(WHAT IS NEEDED): The line containing "Open the statistics" marks the end: restate word for word every line from the first line of the entries below through that one.

(DATASET CONTENT):
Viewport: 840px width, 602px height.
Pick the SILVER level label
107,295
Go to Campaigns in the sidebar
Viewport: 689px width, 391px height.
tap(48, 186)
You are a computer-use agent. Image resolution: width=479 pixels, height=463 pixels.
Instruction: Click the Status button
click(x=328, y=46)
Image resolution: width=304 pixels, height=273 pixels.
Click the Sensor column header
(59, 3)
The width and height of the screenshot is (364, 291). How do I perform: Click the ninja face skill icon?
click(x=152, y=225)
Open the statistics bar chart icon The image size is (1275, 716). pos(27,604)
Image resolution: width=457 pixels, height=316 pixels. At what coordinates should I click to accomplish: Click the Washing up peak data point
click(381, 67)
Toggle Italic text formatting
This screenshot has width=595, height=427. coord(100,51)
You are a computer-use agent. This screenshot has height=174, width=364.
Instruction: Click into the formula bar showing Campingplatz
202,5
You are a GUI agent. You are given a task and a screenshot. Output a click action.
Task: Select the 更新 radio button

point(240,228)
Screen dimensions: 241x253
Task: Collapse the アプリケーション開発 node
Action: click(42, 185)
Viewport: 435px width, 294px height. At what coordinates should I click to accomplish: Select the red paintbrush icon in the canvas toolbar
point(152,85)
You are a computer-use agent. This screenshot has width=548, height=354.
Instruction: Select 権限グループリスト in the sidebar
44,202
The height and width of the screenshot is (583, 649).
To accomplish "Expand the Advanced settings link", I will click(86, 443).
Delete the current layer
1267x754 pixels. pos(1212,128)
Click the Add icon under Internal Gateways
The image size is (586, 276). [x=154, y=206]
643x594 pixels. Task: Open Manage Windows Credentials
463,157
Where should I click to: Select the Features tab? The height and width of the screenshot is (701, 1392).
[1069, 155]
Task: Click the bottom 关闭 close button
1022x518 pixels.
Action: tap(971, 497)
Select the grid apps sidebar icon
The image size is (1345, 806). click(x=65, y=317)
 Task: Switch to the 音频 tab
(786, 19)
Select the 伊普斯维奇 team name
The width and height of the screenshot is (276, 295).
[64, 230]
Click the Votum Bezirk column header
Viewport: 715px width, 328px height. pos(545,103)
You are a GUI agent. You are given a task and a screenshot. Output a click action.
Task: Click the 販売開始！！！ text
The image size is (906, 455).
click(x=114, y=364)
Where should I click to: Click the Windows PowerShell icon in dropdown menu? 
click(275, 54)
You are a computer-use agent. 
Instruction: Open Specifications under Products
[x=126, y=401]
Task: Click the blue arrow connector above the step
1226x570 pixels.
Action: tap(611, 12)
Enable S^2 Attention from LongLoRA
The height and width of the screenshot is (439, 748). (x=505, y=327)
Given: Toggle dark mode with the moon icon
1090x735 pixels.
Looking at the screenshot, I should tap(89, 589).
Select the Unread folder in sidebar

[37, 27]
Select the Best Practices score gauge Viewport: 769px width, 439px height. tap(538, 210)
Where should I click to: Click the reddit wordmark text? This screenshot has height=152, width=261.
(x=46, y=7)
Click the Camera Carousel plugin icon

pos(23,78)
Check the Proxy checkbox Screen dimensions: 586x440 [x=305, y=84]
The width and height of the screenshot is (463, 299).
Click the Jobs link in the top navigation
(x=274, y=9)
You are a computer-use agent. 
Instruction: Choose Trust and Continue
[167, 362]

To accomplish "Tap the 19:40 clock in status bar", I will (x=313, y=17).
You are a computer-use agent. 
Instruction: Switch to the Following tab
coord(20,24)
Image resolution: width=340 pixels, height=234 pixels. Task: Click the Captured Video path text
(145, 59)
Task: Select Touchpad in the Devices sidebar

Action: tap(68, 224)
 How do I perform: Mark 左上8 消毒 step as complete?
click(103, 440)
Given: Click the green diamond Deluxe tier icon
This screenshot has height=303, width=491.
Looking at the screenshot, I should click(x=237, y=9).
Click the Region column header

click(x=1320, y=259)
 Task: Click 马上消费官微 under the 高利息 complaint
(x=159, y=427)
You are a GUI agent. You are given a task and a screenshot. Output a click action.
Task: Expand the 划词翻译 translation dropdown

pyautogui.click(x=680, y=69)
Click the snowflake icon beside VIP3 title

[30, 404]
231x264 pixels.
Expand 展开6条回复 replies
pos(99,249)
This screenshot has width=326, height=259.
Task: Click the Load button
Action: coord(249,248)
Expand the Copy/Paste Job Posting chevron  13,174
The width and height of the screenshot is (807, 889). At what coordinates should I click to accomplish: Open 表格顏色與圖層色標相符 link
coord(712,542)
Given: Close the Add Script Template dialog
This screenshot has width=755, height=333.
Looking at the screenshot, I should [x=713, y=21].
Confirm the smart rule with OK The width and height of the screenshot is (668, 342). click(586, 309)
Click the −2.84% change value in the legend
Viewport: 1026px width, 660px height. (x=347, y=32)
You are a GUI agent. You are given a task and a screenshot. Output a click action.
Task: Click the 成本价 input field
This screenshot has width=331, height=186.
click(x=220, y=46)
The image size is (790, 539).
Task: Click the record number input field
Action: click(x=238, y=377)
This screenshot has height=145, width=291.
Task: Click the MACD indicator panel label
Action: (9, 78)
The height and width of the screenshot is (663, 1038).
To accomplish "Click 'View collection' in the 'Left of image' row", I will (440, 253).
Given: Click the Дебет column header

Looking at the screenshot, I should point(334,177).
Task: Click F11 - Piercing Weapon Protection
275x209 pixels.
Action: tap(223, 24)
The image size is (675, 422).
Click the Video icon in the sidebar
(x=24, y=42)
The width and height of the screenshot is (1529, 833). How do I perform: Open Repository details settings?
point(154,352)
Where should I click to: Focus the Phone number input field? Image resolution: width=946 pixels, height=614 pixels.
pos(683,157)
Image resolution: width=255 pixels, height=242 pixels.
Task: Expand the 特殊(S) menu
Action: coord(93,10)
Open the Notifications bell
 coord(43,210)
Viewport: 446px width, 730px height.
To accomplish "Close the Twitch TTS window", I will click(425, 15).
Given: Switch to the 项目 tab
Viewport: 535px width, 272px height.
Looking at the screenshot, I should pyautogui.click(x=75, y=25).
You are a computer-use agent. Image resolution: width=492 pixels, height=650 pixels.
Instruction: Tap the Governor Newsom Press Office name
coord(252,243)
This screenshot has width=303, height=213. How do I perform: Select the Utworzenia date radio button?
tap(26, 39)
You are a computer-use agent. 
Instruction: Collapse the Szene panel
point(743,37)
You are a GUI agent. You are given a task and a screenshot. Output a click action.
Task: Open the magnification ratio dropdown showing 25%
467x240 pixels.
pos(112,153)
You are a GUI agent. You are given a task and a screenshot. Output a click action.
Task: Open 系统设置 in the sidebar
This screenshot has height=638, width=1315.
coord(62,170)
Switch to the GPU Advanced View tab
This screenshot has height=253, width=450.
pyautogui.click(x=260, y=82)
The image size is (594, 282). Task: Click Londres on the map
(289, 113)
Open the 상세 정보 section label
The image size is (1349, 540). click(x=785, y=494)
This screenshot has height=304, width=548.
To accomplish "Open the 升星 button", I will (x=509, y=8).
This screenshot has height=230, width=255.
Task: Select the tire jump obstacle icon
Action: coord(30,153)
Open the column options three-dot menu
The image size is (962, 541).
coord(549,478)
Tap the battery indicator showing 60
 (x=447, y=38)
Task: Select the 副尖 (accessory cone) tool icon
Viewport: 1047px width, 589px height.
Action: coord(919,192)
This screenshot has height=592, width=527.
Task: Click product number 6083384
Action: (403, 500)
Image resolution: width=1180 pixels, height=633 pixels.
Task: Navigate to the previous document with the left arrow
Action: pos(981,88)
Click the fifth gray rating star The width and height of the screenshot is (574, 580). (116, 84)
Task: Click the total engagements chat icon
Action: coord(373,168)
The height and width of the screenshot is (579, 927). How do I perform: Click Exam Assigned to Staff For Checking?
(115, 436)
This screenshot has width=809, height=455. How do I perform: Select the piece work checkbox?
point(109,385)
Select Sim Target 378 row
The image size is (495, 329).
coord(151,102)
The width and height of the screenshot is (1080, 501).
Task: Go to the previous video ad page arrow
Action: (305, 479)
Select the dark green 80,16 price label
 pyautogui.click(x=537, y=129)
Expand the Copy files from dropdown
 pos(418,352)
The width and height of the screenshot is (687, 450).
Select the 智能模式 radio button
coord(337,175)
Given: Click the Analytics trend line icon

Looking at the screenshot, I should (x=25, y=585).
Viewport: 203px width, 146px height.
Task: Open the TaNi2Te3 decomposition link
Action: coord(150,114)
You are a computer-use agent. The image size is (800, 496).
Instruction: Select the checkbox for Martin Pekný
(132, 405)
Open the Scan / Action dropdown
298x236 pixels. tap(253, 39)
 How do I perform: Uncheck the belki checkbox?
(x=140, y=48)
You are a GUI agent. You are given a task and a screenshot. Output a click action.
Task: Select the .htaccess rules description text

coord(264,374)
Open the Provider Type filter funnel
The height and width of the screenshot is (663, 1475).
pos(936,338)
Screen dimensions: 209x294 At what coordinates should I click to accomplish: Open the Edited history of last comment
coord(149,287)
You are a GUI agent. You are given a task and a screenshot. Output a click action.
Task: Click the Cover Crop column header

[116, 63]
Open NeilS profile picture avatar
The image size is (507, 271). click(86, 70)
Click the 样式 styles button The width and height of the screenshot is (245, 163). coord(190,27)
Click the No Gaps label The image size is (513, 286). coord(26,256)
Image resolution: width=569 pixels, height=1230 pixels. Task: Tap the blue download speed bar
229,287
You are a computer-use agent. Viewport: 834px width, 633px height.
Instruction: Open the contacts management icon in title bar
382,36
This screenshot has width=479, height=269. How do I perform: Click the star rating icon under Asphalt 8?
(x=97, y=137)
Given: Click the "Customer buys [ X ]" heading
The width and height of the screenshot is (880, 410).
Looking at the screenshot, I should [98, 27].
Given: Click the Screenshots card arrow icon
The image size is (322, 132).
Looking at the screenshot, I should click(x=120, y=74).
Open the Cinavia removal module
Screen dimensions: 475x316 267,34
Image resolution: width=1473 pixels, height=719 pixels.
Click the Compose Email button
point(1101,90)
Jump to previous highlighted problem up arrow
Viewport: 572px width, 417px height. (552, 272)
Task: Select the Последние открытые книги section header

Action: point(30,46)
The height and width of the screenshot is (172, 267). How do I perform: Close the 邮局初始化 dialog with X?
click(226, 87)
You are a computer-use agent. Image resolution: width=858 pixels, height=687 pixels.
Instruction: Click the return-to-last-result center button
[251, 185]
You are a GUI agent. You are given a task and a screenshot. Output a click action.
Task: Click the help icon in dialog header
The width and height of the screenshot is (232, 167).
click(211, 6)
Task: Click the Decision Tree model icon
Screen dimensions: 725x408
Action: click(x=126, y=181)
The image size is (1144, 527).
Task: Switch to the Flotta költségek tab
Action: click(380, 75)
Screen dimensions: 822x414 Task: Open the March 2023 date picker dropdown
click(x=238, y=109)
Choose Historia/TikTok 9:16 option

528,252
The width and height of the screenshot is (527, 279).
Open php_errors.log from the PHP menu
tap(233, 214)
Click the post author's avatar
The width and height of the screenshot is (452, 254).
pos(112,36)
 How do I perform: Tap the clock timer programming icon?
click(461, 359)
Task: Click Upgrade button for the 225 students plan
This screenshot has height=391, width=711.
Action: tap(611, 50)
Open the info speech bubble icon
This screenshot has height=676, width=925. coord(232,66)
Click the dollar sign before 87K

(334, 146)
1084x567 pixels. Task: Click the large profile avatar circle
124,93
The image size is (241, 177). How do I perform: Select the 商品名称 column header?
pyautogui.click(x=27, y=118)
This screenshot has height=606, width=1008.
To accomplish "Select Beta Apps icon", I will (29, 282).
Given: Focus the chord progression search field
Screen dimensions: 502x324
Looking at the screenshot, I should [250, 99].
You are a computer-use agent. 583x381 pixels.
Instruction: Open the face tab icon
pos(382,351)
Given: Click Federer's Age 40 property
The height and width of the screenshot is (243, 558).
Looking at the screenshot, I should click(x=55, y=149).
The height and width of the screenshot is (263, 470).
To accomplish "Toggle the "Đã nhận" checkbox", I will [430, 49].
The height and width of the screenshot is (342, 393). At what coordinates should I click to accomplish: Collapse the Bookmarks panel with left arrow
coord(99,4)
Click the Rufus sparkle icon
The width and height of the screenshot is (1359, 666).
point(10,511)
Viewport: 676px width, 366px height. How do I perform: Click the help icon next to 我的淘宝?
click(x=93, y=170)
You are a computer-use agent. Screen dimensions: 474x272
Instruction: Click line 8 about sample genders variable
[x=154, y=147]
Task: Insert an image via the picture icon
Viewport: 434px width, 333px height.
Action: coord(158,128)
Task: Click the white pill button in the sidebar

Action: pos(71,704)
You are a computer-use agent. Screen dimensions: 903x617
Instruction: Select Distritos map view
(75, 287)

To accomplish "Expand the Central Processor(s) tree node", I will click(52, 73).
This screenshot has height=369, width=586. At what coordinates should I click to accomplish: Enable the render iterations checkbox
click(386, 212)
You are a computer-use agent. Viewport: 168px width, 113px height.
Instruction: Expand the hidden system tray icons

(OUTPUT FOR THIS EXERCISE):
Viewport: 840px width, 602px height.
Pick the SILVER level label
107,295
Go to Campaigns in the sidebar
Viewport: 689px width, 391px height.
tap(48, 186)
You are a computer-use agent. Image resolution: width=479 pixels, height=463 pixels.
Instruction: Click the Status button
click(x=328, y=46)
Image resolution: width=304 pixels, height=273 pixels.
Click the Sensor column header
(59, 3)
The width and height of the screenshot is (364, 291). How do I perform: Click the ninja face skill icon?
click(x=152, y=225)
Open the statistics bar chart icon The image size is (1275, 716). pos(27,604)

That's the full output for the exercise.